* **WRITTEN REQUEST**
Arrange the lines of the data below as a JSON list of strings, one string per line, skipping blank lines.

* **Target pointing data**
===============

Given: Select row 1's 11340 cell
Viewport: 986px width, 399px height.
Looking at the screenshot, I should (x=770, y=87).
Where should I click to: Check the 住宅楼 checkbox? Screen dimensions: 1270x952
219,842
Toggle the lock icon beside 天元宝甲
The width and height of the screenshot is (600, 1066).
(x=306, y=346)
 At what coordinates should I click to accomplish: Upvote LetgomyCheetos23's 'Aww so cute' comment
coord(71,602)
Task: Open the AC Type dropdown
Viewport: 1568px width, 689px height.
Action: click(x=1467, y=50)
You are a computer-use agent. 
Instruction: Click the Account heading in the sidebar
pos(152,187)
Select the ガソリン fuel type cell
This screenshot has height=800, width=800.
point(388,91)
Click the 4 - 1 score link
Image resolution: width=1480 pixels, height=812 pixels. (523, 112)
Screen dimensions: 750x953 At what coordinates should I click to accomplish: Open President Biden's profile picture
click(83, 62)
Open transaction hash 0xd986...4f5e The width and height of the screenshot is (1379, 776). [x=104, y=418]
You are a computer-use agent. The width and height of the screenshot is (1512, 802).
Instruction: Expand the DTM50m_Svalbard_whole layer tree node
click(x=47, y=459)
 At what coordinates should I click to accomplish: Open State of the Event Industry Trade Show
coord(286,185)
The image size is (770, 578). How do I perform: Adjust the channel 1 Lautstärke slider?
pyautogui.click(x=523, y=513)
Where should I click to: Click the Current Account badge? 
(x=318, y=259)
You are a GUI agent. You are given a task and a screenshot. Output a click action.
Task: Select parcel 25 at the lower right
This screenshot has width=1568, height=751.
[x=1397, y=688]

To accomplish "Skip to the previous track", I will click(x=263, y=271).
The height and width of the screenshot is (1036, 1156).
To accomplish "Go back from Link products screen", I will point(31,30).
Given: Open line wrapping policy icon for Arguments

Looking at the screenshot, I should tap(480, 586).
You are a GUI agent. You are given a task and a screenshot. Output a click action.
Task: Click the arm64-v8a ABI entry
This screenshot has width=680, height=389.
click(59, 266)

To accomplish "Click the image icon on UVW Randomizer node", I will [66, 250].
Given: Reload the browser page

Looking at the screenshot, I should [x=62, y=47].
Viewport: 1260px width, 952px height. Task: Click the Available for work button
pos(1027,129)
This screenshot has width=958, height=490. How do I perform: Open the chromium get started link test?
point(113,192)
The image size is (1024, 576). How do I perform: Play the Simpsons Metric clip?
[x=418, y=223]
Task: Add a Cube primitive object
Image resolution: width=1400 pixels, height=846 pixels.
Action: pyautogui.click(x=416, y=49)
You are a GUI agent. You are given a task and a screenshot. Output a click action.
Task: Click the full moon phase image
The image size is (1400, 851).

===============

* **FULL RESPONSE**
[
  "Given: Select row 1's 11340 cell",
  "Viewport: 986px width, 399px height.",
  "Looking at the screenshot, I should (x=770, y=87).",
  "Where should I click to: Check the 住宅楼 checkbox? Screen dimensions: 1270x952",
  "219,842",
  "Toggle the lock icon beside 天元宝甲",
  "The width and height of the screenshot is (600, 1066).",
  "(x=306, y=346)",
  " At what coordinates should I click to accomplish: Upvote LetgomyCheetos23's 'Aww so cute' comment",
  "coord(71,602)",
  "Task: Open the AC Type dropdown",
  "Viewport: 1568px width, 689px height.",
  "Action: click(x=1467, y=50)",
  "You are a computer-use agent. ",
  "Instruction: Click the Account heading in the sidebar",
  "pos(152,187)",
  "Select the ガソリン fuel type cell",
  "This screenshot has height=800, width=800.",
  "point(388,91)",
  "Click the 4 - 1 score link",
  "Image resolution: width=1480 pixels, height=812 pixels. (523, 112)",
  "Screen dimensions: 750x953 At what coordinates should I click to accomplish: Open President Biden's profile picture",
  "click(83, 62)",
  "Open transaction hash 0xd986...4f5e The width and height of the screenshot is (1379, 776). [x=104, y=418]",
  "You are a computer-use agent. The width and height of the screenshot is (1512, 802).",
  "Instruction: Expand the DTM50m_Svalbard_whole layer tree node",
  "click(x=47, y=459)",
  " At what coordinates should I click to accomplish: Open State of the Event Industry Trade Show",
  "coord(286,185)",
  "The image size is (770, 578). How do I perform: Adjust the channel 1 Lautstärke slider?",
  "pyautogui.click(x=523, y=513)",
  "Where should I click to: Click the Current Account badge? ",
  "(x=318, y=259)",
  "You are a GUI agent. You are given a task and a screenshot. Output a click action.",
  "Task: Select parcel 25 at the lower right",
  "This screenshot has width=1568, height=751.",
  "[x=1397, y=688]",
  "To accomplish \"Skip to the previous track\", I will click(x=263, y=271).",
  "The height and width of the screenshot is (1036, 1156).",
  "To accomplish \"Go back from Link products screen\", I will point(31,30).",
  "Given: Open line wrapping policy icon for Arguments",
  "Looking at the screenshot, I should tap(480, 586).",
  "You are a GUI agent. You are given a task and a screenshot. Output a click action.",
  "Task: Click the arm64-v8a ABI entry",
  "This screenshot has width=680, height=389.",
  "click(59, 266)",
  "To accomplish \"Click the image icon on UVW Randomizer node\", I will [66, 250].",
  "Given: Reload the browser page",
  "Looking at the screenshot, I should [x=62, y=47].",
  "Viewport: 1260px width, 952px height. Task: Click the Available for work button",
  "pos(1027,129)",
  "This screenshot has width=958, height=490. How do I perform: Open the chromium get started link test?",
  "point(113,192)",
  "The image size is (1024, 576). How do I perform: Play the Simpsons Metric clip?",
  "[x=418, y=223]",
  "Task: Add a Cube primitive object",
  "Image resolution: width=1400 pixels, height=846 pixels.",
  "Action: pyautogui.click(x=416, y=49)",
  "You are a GUI agent. You are given a task and a screenshot. Output a click action.",
  "Task: Click the full moon phase image",
  "The image size is (1400, 851)."
]